UC Irvine

This thesis examines the properties of the human crystallin eye lens proteins from threeangles, how the structure of γS-crystallin relates to aggregation propensity, how αB-crystallin select between aggregation prone variants, and the structure of the crystallins in a lens like hydrogel. The human crystallins are normally highly soluble and stable, as an evolved adaptation to maintain the transparency of the eye lens. This is due to the intrinsic stability of the proteins themselves and the chaperone ability of the α-crystallins. By studying the structure and biophysical properties of novel and cataract associated variants of γS-crystallin with respect to aggregation propensity and client-chaperone interactions, it was discovered that αB-crystallin can select between different aggregation prone and function preserving variants, as well as a disconnect between the structural features that lead to a loss in stability and selection as a client.
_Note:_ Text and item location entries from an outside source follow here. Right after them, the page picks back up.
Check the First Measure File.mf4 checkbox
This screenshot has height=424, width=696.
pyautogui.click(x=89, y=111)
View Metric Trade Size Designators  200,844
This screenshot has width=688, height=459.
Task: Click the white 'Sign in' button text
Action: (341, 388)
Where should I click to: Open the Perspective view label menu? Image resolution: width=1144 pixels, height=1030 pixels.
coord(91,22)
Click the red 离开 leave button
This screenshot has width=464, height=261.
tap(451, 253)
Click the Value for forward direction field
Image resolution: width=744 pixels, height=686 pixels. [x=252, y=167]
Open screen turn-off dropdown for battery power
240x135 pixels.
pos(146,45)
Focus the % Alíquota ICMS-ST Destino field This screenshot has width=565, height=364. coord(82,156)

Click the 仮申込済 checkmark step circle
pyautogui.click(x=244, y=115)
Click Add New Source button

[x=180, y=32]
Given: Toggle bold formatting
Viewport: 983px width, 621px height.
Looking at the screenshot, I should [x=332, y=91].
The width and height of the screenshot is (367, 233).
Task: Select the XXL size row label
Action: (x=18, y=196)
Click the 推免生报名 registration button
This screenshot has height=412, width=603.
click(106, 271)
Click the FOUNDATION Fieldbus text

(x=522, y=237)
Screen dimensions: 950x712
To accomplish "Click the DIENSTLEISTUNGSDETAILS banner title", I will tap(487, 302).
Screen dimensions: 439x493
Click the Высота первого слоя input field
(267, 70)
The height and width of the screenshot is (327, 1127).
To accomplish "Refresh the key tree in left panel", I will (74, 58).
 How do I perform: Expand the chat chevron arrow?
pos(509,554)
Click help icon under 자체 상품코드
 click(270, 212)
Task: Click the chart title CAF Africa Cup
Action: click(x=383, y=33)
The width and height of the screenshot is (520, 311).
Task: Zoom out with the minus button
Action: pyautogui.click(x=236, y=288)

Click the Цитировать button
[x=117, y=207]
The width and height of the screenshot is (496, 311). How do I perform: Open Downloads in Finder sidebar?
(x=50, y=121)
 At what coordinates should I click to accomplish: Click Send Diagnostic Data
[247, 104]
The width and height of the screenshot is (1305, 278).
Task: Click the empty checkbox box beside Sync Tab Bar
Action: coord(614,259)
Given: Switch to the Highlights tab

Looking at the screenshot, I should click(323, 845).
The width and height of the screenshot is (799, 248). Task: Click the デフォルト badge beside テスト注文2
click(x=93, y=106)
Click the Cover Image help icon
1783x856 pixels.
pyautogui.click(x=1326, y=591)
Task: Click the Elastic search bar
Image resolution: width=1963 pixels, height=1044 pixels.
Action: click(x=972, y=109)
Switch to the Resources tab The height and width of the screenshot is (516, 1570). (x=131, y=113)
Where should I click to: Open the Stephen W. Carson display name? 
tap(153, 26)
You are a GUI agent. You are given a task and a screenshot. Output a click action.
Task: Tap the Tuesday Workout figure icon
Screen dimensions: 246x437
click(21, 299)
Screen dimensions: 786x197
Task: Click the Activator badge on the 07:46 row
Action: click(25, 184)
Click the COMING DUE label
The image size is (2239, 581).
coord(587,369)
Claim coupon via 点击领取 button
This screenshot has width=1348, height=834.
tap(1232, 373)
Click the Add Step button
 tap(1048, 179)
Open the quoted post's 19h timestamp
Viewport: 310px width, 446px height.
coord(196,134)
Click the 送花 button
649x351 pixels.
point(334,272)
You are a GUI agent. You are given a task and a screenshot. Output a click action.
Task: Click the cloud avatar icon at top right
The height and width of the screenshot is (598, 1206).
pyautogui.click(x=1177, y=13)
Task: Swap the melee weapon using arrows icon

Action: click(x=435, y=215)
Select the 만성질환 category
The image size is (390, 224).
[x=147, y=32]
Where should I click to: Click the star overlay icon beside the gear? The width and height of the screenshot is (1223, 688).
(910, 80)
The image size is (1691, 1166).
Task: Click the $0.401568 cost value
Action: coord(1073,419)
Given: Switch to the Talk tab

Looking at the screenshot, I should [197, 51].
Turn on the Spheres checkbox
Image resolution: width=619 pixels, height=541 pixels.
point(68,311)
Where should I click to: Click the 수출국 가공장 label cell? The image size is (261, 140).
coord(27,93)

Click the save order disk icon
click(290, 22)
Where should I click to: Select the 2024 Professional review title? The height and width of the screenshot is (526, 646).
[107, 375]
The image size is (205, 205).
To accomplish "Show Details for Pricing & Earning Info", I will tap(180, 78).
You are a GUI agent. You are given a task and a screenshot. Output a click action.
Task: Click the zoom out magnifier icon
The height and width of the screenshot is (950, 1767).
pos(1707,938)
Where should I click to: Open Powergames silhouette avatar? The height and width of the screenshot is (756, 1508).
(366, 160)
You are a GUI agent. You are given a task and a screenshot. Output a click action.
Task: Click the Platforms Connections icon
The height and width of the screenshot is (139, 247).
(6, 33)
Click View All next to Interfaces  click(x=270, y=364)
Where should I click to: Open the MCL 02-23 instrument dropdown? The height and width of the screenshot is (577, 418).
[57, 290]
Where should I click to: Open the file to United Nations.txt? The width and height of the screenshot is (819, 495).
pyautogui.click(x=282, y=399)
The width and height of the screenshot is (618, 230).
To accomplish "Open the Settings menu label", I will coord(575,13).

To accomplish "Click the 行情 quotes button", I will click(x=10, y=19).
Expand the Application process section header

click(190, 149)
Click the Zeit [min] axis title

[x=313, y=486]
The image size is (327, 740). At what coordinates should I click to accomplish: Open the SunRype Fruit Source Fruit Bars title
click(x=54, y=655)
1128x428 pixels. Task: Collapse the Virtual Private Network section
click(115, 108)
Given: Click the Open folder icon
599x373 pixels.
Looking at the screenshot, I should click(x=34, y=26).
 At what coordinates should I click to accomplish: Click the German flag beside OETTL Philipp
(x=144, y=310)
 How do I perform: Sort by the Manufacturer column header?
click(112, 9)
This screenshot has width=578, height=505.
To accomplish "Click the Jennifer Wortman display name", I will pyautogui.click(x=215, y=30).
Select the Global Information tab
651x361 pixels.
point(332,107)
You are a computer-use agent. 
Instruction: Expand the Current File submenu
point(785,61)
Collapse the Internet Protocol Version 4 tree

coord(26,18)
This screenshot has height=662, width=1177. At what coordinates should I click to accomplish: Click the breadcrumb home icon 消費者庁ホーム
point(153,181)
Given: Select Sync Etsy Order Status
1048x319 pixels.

In the eye lens the concentration of the crystallins can reach over 400 mg/mL. By examining pure γS-crystallin as it exists in a highly concentrated hydrogel it was discovered that the gel is formed by the protein forming into larger order oligomers in the form of filaments and amorphous domains, but the domains retain a high degree of liquid like character. Lastly the properties of the plant specific insert (PSI) from Drosera capensis were examined. It was discovered that this protein exhibits anti-microbial properties, likely stemming from the fact that PSI can destabilize cell membranes and readily forms complexes with lipids.